Collected data:
++++++++++++++++++++

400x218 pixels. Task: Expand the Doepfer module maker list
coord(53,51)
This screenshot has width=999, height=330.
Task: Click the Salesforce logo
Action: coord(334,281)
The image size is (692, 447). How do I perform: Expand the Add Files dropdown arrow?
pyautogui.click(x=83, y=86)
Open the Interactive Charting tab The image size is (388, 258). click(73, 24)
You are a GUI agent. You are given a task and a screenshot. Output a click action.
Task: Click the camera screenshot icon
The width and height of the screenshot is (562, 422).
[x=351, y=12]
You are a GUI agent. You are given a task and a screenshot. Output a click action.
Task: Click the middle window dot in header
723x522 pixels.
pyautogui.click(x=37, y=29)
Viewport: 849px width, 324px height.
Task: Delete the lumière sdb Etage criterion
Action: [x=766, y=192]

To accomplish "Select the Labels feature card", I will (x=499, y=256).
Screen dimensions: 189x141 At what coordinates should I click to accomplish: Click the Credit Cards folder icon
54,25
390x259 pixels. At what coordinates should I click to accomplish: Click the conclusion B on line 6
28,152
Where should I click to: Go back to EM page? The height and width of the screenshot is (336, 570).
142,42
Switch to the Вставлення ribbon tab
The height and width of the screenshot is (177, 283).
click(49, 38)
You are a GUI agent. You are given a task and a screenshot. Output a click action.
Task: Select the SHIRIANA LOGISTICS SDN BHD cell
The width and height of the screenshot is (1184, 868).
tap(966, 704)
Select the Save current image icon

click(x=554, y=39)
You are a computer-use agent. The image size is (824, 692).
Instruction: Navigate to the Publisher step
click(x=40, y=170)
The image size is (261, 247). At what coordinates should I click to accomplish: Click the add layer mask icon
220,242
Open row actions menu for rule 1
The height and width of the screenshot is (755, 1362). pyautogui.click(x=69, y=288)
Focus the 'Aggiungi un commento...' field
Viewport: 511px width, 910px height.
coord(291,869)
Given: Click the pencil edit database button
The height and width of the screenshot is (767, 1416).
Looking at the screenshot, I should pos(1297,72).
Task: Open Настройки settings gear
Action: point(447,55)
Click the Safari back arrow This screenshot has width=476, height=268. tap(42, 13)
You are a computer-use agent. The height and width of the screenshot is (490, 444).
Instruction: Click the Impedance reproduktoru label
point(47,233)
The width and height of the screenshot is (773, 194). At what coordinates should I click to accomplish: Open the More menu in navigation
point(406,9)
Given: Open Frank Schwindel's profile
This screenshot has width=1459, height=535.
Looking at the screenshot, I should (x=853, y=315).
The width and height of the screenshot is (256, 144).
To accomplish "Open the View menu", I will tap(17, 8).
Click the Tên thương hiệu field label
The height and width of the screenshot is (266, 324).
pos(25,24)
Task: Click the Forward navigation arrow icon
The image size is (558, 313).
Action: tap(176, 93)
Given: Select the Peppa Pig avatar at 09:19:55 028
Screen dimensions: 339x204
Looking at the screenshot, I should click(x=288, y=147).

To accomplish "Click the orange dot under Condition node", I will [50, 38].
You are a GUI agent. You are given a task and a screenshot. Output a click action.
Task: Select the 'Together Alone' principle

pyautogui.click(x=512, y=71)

++++++++++++++++++++

__Task objective__. Take the entries above and transcribe them exactly as they stand.

__Answer__.
400x218 pixels. Task: Expand the Doepfer module maker list
coord(53,51)
This screenshot has width=999, height=330.
Task: Click the Salesforce logo
Action: coord(334,281)
The image size is (692, 447). How do I perform: Expand the Add Files dropdown arrow?
pyautogui.click(x=83, y=86)
Open the Interactive Charting tab The image size is (388, 258). click(73, 24)
You are a GUI agent. You are given a task and a screenshot. Output a click action.
Task: Click the camera screenshot icon
The width and height of the screenshot is (562, 422).
[x=351, y=12]
You are a GUI agent. You are given a task and a screenshot. Output a click action.
Task: Click the middle window dot in header
723x522 pixels.
pyautogui.click(x=37, y=29)
Viewport: 849px width, 324px height.
Task: Delete the lumière sdb Etage criterion
Action: [x=766, y=192]

To accomplish "Select the Labels feature card", I will (x=499, y=256).
Screen dimensions: 189x141 At what coordinates should I click to accomplish: Click the Credit Cards folder icon
54,25
390x259 pixels. At what coordinates should I click to accomplish: Click the conclusion B on line 6
28,152
Where should I click to: Go back to EM page? The height and width of the screenshot is (336, 570).
142,42
Switch to the Вставлення ribbon tab
The height and width of the screenshot is (177, 283).
click(49, 38)
You are a GUI agent. You are given a task and a screenshot. Output a click action.
Task: Select the SHIRIANA LOGISTICS SDN BHD cell
The width and height of the screenshot is (1184, 868).
tap(966, 704)
Select the Save current image icon

click(x=554, y=39)
You are a computer-use agent. The image size is (824, 692).
Instruction: Navigate to the Publisher step
click(x=40, y=170)
The image size is (261, 247). At what coordinates should I click to accomplish: Click the add layer mask icon
220,242
Open row actions menu for rule 1
The height and width of the screenshot is (755, 1362). pyautogui.click(x=69, y=288)
Focus the 'Aggiungi un commento...' field
Viewport: 511px width, 910px height.
coord(291,869)
Given: Click the pencil edit database button
The height and width of the screenshot is (767, 1416).
Looking at the screenshot, I should pos(1297,72).
Task: Open Настройки settings gear
Action: point(447,55)
Click the Safari back arrow This screenshot has width=476, height=268. tap(42, 13)
You are a computer-use agent. The height and width of the screenshot is (490, 444).
Instruction: Click the Impedance reproduktoru label
point(47,233)
The width and height of the screenshot is (773, 194). At what coordinates should I click to accomplish: Open the More menu in navigation
point(406,9)
Given: Open Frank Schwindel's profile
This screenshot has width=1459, height=535.
Looking at the screenshot, I should (x=853, y=315).
The width and height of the screenshot is (256, 144).
To accomplish "Open the View menu", I will tap(17, 8).
Click the Tên thương hiệu field label
The height and width of the screenshot is (266, 324).
pos(25,24)
Task: Click the Forward navigation arrow icon
The image size is (558, 313).
Action: tap(176, 93)
Given: Select the Peppa Pig avatar at 09:19:55 028
Screen dimensions: 339x204
Looking at the screenshot, I should click(x=288, y=147).

To accomplish "Click the orange dot under Condition node", I will [50, 38].
You are a GUI agent. You are given a task and a screenshot. Output a click action.
Task: Select the 'Together Alone' principle

pyautogui.click(x=512, y=71)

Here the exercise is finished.